By B. Betty, RN

Many of us leave acute care hospitals in part because the treatments we are required to administer often prolong suffering, and the suffering  becomes too much to bear.  We do what we can to  prolong life-sometimes simply because a misguided loved one can’t let go or come to terms with their own mortality.

Daily we see and witness grief and pain. When the body fails, there are those left behind who fall apart-raw humanity  left to be gathered and gently pieced back together by a nurse’s competent hands.

I no longer go home with an adrenaline rush from straddling unconscious patients on  moving gurneys, pounding chests with rhythmic abandon, in synchronized thumps with another nurse running next to me desperately squeezing the oxygen bag  that is attached to the breathing tube the doctor just shoved down a dying patient’s throat. We hope this death is one that will not linger. We all know this rarely ends well.  We know futility when we see it. And yet, we proceed.

These moments are followed by calls to weeping families, disease process assessment and clincial discussions with doctors, mind numbing charting in triplicate, and always an incident report for “internal tracking purposes.” There will not be any time for reflection or debriefing, just quiet and brisk efficiency.

So many of us are soul weary from being around humanity at its most vulnerable  We can’t unsee or undo the years of tending to the core of life. All those souls that have passed through our care leave their mark on our psyche.

We are all witness to bad deaths, bad lives, bad choices, bad resuscitations that just prolong suffering and the inevitable. We can’t continue and we can’t stop either, because we  know too much. It affects our view of life and living, of dignity, of dying. It is a constant war.

I know now, why soldiers come home from warzones and land-mine strewn wastelands full of suffering and death, and why they request to go back. There is no “normal” that will be comfortable, again. Being affected by extreme life events most people never see make it impossible to be around “normal” for very long.

Casual conversation is tedious and trite.  Everyday troubles are no longer relatable. The ability to make small talk or smile is strained  and mind numbing at best.  My mind wanders to my patients. The dead ones I tried to save. The ones still alive being held in limbo by machines. Being around “normal” makes me feel like a freak. It makes me anxious and negative. Pessimistic and jaded. I’m overly jumpy, constantly scanning for danger. I’m short tempered and easily annoyed. This mundane routine is too hard to take.

Death and dying. The sacred moments that should not be witnessed by strangers we are privy to them because we are  “Nurse.” Darkness and tears are our normal. Intimate moments of bodily function, fear, illness and the unknown we maneuver with ease. It is both a blessing and a curse to bear witness to other people’s pain. We do it well. It is all we know.

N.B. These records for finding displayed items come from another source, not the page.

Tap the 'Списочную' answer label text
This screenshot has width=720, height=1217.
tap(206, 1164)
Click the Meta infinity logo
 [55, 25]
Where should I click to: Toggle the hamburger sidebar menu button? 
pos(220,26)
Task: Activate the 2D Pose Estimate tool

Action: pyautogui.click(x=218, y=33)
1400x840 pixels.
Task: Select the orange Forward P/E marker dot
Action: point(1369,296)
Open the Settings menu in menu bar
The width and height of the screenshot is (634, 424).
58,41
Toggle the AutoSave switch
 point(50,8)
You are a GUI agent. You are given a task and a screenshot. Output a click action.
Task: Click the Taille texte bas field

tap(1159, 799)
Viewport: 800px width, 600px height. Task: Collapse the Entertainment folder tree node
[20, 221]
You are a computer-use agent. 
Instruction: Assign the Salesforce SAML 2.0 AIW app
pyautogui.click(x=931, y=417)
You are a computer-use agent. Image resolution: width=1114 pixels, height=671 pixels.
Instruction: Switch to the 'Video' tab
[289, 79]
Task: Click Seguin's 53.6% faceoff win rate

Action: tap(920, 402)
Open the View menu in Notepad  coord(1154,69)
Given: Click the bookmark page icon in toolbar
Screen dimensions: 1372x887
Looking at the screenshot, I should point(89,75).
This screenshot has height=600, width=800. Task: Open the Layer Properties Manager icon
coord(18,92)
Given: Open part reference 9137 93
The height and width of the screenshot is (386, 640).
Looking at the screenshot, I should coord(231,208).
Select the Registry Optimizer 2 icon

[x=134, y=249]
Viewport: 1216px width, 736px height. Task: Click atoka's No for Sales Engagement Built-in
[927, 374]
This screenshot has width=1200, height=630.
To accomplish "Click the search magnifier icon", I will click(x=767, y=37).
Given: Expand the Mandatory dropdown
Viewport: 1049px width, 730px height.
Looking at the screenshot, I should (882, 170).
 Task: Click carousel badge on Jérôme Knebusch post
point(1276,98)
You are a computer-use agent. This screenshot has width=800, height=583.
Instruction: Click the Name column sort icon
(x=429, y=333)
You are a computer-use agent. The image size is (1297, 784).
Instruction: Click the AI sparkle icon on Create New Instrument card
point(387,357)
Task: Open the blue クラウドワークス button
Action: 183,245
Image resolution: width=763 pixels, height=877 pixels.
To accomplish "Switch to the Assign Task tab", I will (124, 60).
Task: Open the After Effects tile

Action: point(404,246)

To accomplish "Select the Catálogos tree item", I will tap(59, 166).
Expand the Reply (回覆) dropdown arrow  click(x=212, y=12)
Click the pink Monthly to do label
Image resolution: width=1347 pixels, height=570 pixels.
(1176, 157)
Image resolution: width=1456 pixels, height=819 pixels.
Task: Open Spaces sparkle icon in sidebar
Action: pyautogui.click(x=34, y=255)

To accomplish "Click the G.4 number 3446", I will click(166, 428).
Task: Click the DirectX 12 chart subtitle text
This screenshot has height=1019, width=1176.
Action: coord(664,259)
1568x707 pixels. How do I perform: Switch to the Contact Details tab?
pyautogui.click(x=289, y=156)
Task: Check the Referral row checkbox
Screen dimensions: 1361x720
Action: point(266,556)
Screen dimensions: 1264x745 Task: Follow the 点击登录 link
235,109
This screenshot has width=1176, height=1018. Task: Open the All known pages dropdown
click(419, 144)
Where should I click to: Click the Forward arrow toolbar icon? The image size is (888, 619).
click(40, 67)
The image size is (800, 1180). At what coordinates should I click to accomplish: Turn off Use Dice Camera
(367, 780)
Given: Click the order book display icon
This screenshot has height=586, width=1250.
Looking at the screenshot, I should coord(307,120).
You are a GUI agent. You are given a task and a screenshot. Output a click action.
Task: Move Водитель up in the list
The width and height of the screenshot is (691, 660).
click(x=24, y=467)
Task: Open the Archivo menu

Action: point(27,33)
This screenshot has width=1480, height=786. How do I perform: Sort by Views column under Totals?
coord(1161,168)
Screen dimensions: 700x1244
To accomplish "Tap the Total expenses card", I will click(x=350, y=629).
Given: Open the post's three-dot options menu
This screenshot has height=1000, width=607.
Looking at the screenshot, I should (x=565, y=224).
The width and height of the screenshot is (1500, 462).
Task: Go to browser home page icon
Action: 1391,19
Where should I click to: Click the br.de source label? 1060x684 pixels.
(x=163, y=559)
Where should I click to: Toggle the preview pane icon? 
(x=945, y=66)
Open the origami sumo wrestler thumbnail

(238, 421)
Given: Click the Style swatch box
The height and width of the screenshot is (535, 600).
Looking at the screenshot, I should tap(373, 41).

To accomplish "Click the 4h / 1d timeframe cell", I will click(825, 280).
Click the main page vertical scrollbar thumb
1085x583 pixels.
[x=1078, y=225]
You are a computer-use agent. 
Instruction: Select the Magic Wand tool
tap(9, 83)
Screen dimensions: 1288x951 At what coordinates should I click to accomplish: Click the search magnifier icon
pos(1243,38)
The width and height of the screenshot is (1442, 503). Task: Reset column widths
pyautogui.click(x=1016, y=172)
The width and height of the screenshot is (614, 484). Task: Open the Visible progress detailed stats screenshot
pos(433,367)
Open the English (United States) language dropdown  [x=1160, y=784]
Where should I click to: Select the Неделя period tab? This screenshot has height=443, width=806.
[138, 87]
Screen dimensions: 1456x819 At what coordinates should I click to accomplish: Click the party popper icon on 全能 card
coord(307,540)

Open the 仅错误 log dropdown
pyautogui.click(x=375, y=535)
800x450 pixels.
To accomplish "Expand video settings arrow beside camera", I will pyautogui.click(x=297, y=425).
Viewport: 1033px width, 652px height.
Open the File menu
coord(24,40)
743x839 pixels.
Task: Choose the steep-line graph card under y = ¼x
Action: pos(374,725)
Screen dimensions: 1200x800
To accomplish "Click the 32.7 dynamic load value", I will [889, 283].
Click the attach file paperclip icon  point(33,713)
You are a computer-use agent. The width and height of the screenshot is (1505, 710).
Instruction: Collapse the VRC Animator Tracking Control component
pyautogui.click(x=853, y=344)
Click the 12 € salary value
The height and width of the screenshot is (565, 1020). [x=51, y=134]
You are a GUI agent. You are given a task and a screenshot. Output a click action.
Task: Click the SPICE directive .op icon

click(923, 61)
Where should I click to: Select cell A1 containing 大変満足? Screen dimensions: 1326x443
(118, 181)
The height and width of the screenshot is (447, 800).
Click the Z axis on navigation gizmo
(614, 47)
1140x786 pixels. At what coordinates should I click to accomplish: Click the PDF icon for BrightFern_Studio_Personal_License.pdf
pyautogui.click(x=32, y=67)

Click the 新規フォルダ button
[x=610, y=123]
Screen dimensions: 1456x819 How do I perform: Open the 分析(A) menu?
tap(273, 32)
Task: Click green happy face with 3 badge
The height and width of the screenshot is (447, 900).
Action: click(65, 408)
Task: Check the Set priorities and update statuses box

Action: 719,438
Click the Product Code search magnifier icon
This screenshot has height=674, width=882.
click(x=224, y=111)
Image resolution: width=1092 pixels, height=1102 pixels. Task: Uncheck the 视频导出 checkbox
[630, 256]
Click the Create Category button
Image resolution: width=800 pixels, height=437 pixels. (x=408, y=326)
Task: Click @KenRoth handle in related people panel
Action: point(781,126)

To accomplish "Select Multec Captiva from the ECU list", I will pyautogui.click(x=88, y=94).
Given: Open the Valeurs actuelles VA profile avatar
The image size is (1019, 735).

We see suffering every day. The smell of human blood and feces comes home with us more days than not. We break ribs doing CPR, cause bruising  by jamming needles into veins and arteries so we can administer serums with their promises of life and hope. We prep bodies for the morgue, go to lunch with the smell of  plastic body bags still clinging to our nostrils. This is our normal.

Once a nurse, we can never go back. No matter if we want to, or not.